# Spider Pictures



## pauluspaolo (Feb 24, 2003)

The trouble with the warmer weather is that all the creepy crawlies that have been dormant over the winter months start waking up & creeping out of the woodwork. Here's just such an example!

Normally I'm not bothered about picking spiders up in my bare hands & chucking them out of the window - apart from making unsightly webs they don't do any harm & eat the bugs (flies etc) that you really don't want in your house. However even I blanched a bit when I saw the size of this one - from leg tip to leg tip it must have been 2 inches across - it moved like greased lightning too. Granted the size isn't exactly in Tarantula or Bird Eating Spider territory but it was more than big enough to make me act like a complete wuss & resort to the tried & tested glass & card method of capture.

After taking a few pictures I let Shelob go outside - no doubt she's terrorising a couple of poor little Hobbitses even as I type this














.

Enjoy ............... or not, as the case may be


----------



## marius (Mar 11, 2005)

EXERCISE PROMPT
In the spider thread, how wide does the poster estimate the spider was from leg tip to leg tip?

PROVIDED MATERIAL

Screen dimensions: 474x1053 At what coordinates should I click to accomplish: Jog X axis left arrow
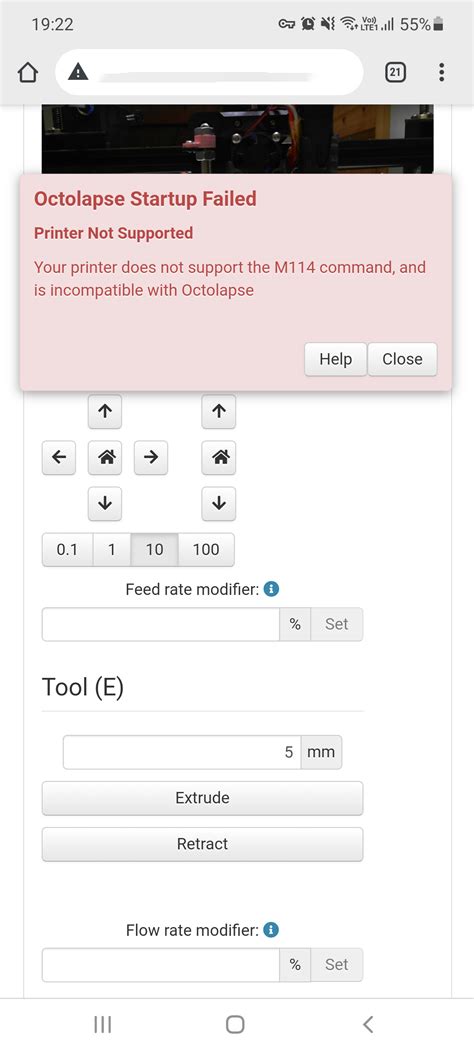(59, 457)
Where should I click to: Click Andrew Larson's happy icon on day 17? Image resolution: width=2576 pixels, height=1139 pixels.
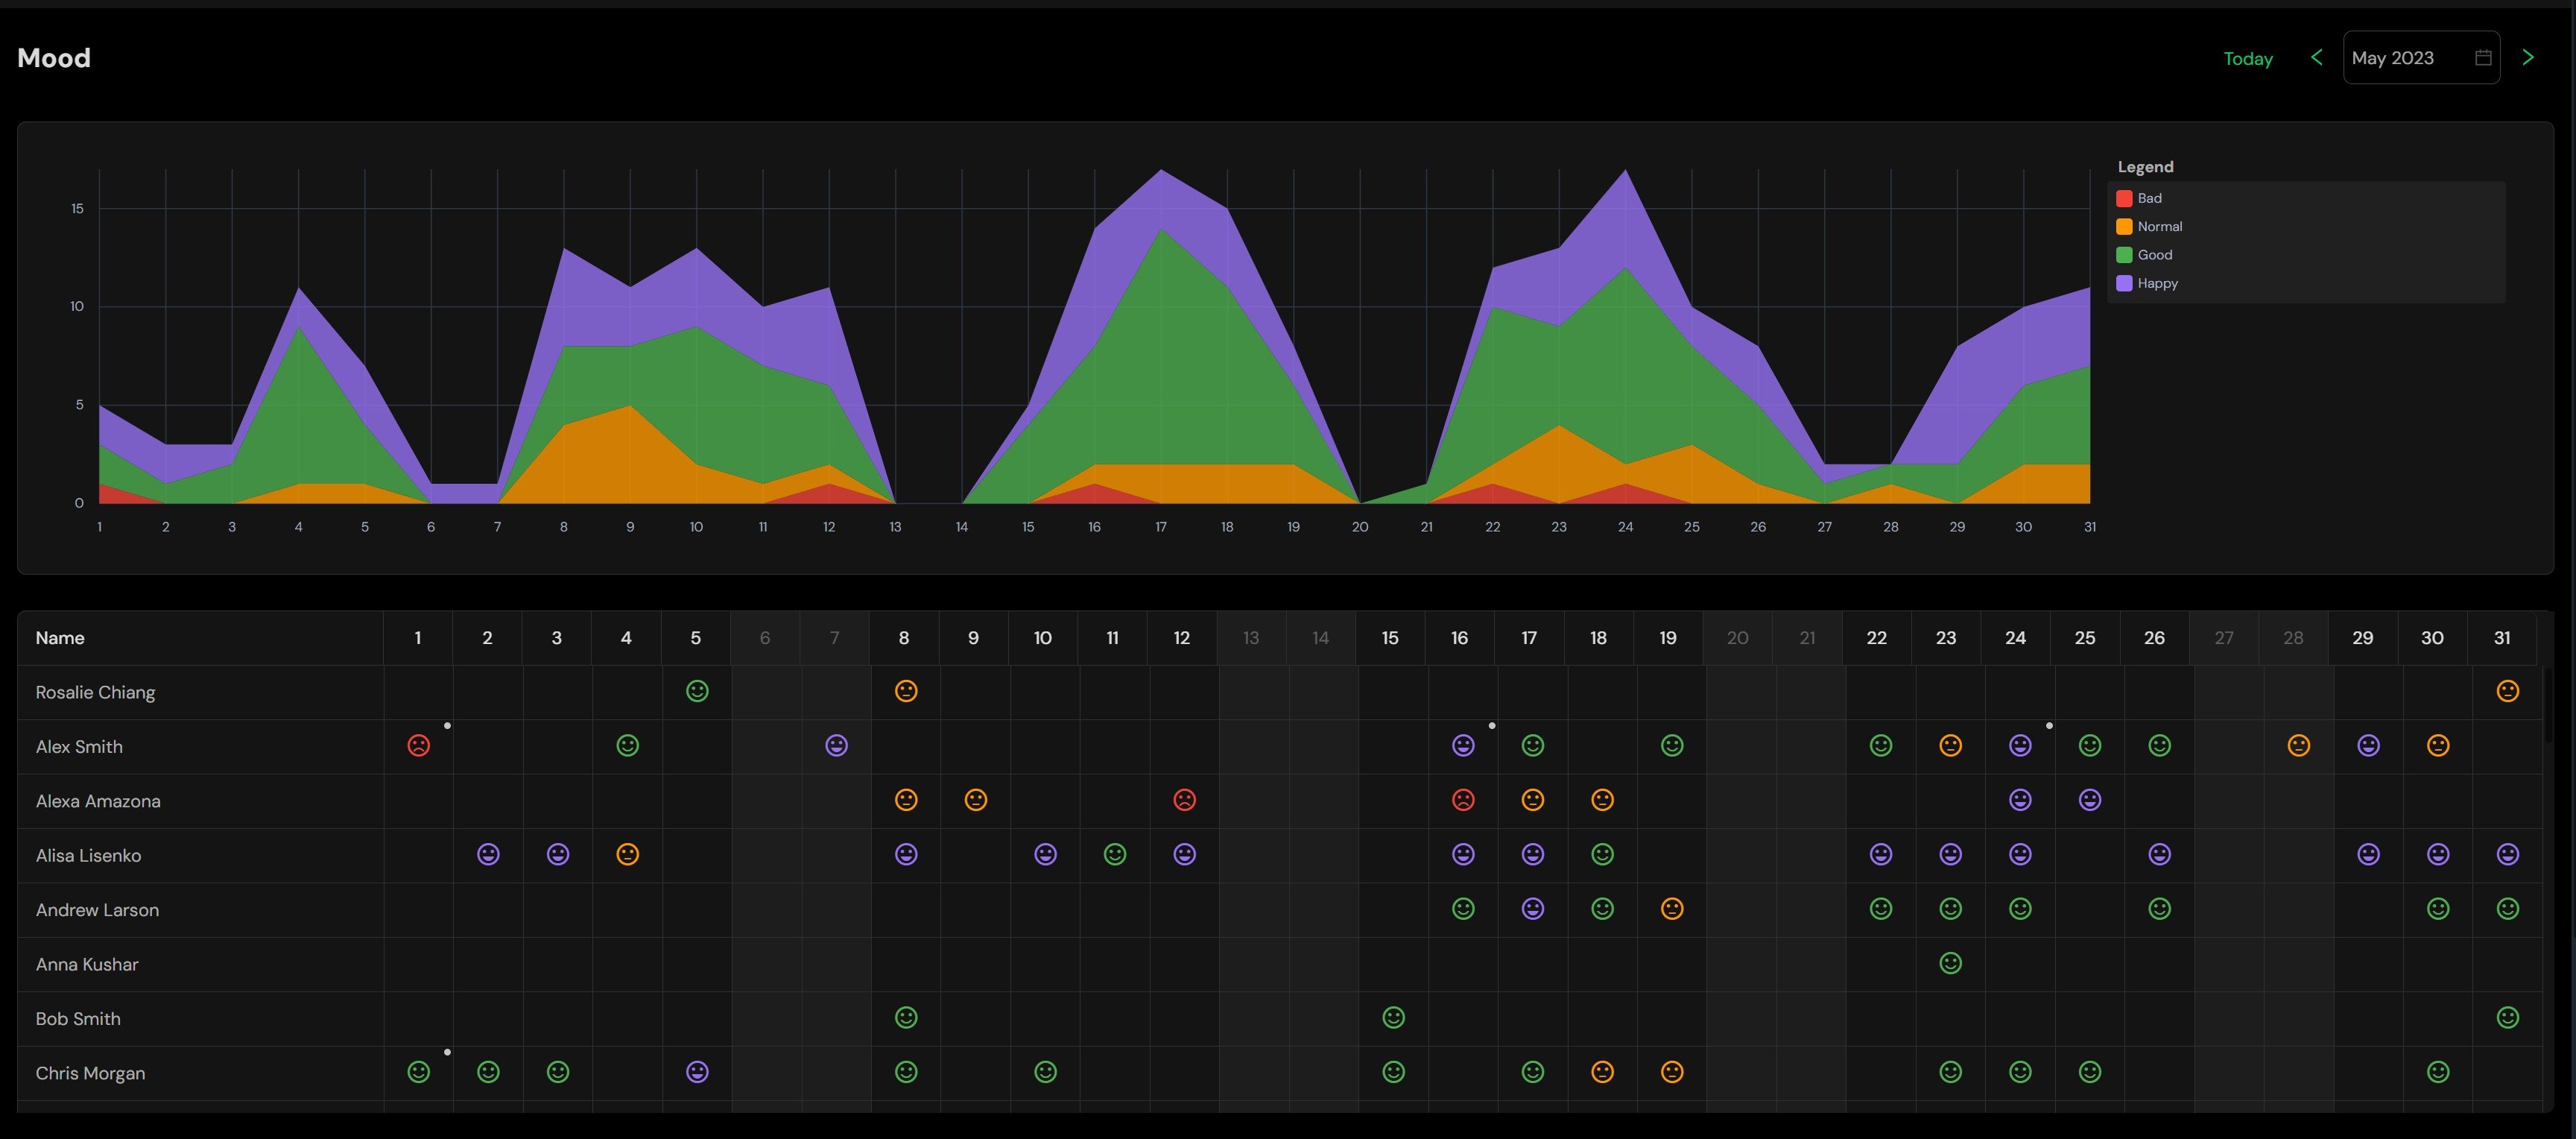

RESULT FOR THIS TASK
About 2 inches across.